GIVEN PASSAGE —
────────────────────

The Mister gave me a really nice edition of the works of Umberto Saba, poet of Trieste, whose life spanned both World Wars. He fought as a soldier in the first war and was forced into hiding during the second. The poems are beautiful in their simplicity and autobiographical matter-of-factness.
We returned the first copy to the store because the book was missing pages, and this morning I got the replacement in the mail--it, too, is missing the same pages. So sadly I will have to choose another book (well, to be honest, that's not so sad a prospect). Before I have to relinquish my gift, though, I've been skimming through as much of the book as possible, and I thought I'd share a poem (written during World War I).

────────────────────

DATA BLOCK —
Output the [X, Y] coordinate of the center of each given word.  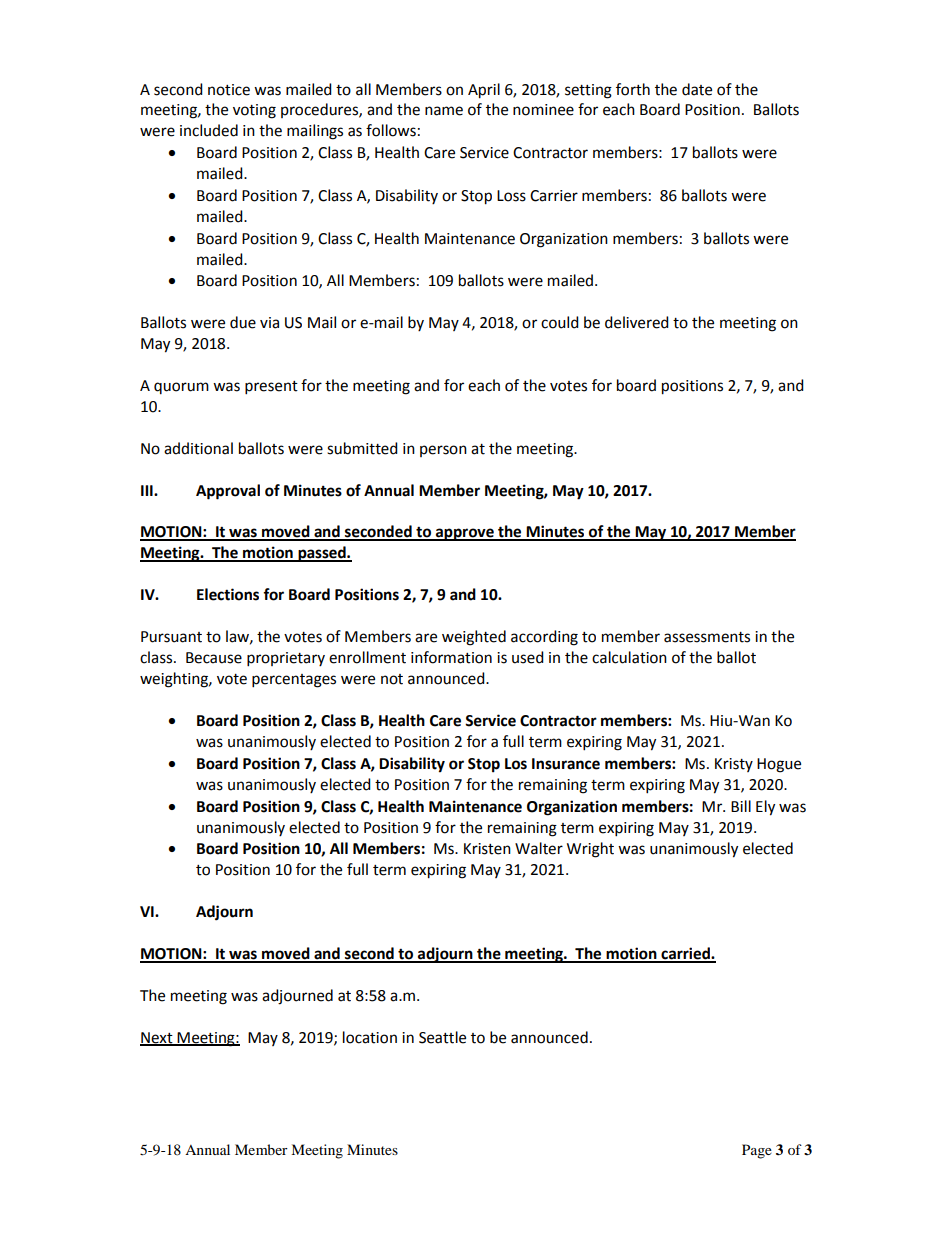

────────────────────

THE TASKS —
A. In the post about the Umberto Saba edition, rewrite the part starting with "We returned the" and going on through "World War I).", putting "volume" in place of "book".
B. Pick up the post about the Umberto Saba edition after its last sentence and keep writing it.

ANSWER SET —
A.
We returned the first copy to the store because the volume was missing pages, and this morning I got the replacement in the mail--it, too, is missing the same pages. So sadly I will have to choose another volume (well, to be honest, that's not so sad a prospect). Before I have to relinquish my gift, though, I've been skimming through as much of the volume as possible, and I thought I'd share a poem (written during World War I).

B.
The Egoist
You wonder at me and at the thing
so firmly locked in my heart
that I keep hidden from others' eyes;
because the human whirl may be peace to me,
because great gentleness holds fast in me;
because I seek the calm of meditation
even as bodies and minds are consumed by war,
I seem to you a really wicked man.
But wicked I am not, nor am I good.
You should know, then, that I am a poet.
Things tempt him, but not much,
that men make on the face of the earth
either with blood or in play.
He digs deep, deep is his treasure,
at the heart of the Earth, the golden heart.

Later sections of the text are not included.